EXERCISE DIRECTIONS:
From the records below, copy out exactly the lines from the one containing "Demon Sail Shark (182, 41)" to the one containing "http://mybaitshop.com (439, 592)", both included. Add nothing else.

** PROVIDED INFORMATION follows **

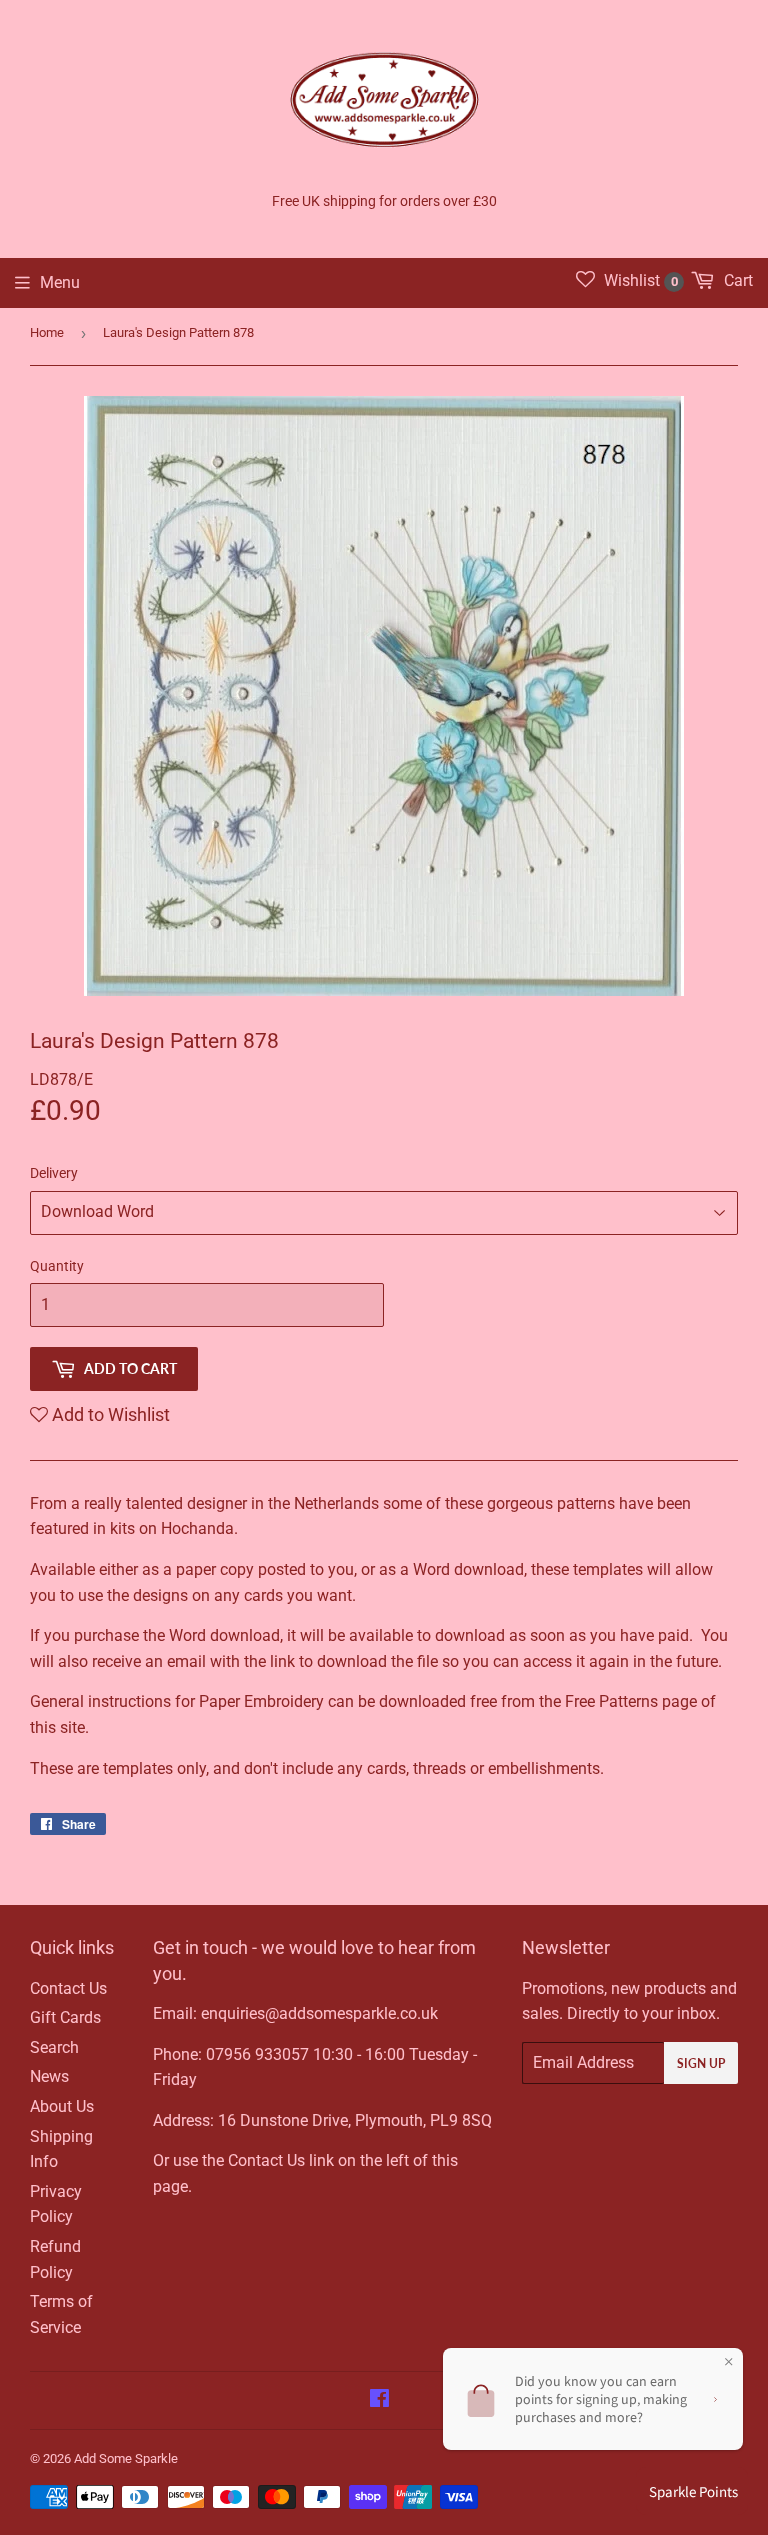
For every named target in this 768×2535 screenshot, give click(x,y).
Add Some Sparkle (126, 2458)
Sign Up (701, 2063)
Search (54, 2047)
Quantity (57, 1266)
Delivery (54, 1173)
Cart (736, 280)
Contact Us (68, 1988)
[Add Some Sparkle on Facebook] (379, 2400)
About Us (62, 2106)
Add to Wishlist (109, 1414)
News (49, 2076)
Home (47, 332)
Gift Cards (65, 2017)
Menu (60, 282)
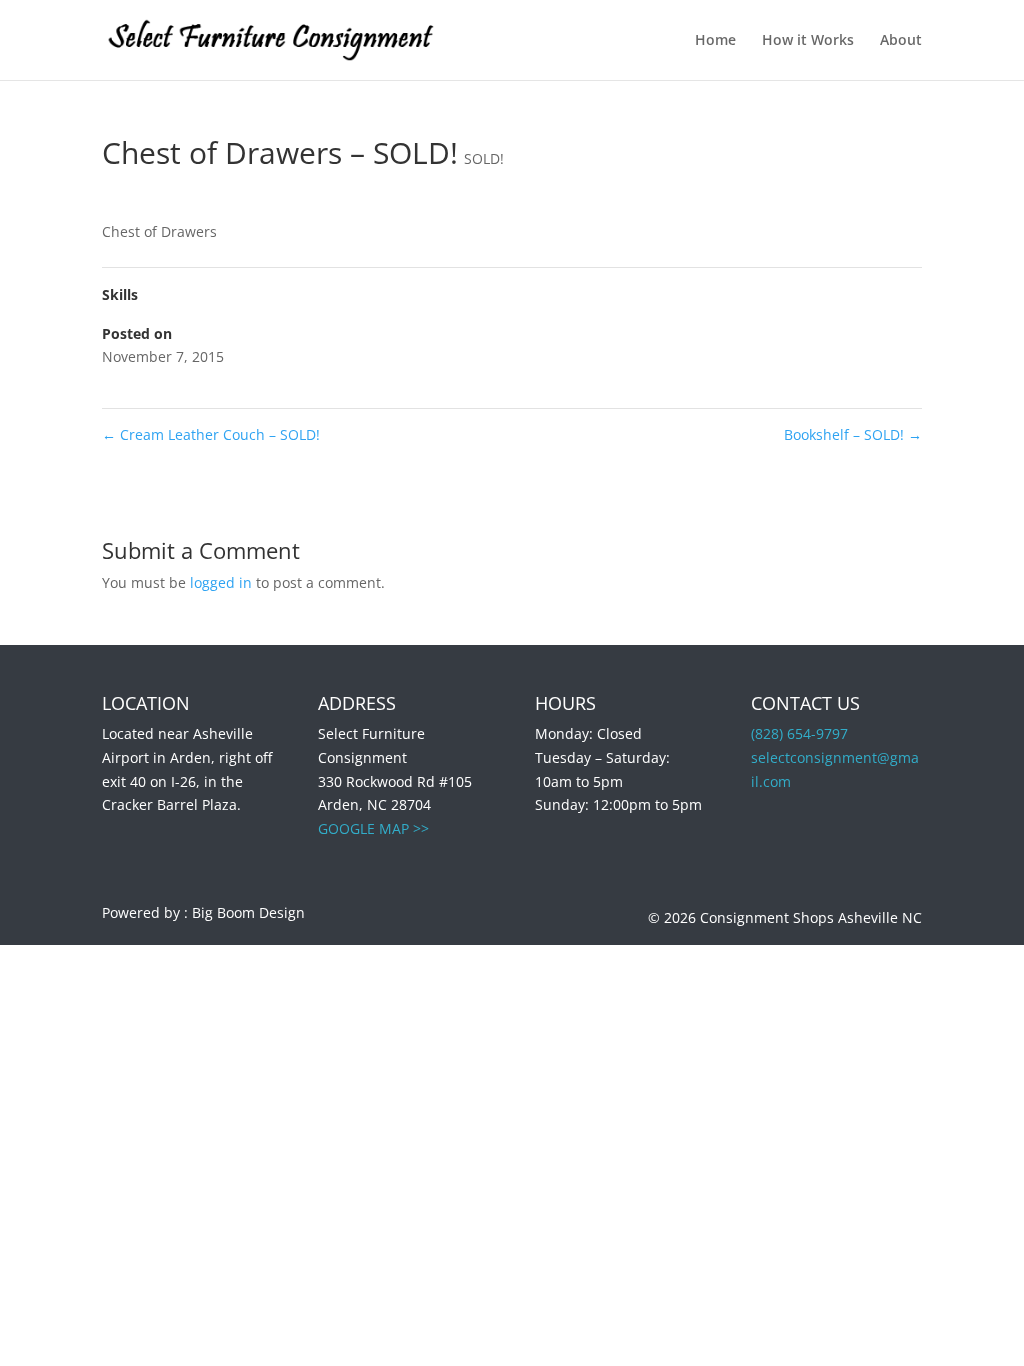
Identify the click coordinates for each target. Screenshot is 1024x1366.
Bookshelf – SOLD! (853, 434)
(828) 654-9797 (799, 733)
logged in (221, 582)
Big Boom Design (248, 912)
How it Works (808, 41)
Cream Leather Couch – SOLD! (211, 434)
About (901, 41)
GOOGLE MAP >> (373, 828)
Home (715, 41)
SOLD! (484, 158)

** End of PROVIDED INFORMATION **
** PROVIDED INFORMATION follows **

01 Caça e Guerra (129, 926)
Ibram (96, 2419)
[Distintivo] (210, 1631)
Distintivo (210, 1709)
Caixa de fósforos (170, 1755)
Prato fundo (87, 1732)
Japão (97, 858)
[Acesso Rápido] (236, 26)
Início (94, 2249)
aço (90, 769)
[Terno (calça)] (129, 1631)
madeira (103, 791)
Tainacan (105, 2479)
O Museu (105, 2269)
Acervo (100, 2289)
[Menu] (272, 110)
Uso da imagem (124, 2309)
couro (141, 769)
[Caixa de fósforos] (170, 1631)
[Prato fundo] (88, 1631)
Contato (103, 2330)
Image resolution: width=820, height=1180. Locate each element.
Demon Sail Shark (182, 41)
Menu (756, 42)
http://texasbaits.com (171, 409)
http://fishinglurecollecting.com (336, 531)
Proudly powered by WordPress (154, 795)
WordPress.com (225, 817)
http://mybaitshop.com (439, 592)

** End of PROVIDED INFORMATION **

WRITTEN REPLY:
Demon Sail Shark (182, 41)
Menu (756, 42)
http://texasbaits.com (171, 409)
http://fishinglurecollecting.com (336, 531)
Proudly powered by WordPress (154, 795)
WordPress.com (225, 817)
http://mybaitshop.com (439, 592)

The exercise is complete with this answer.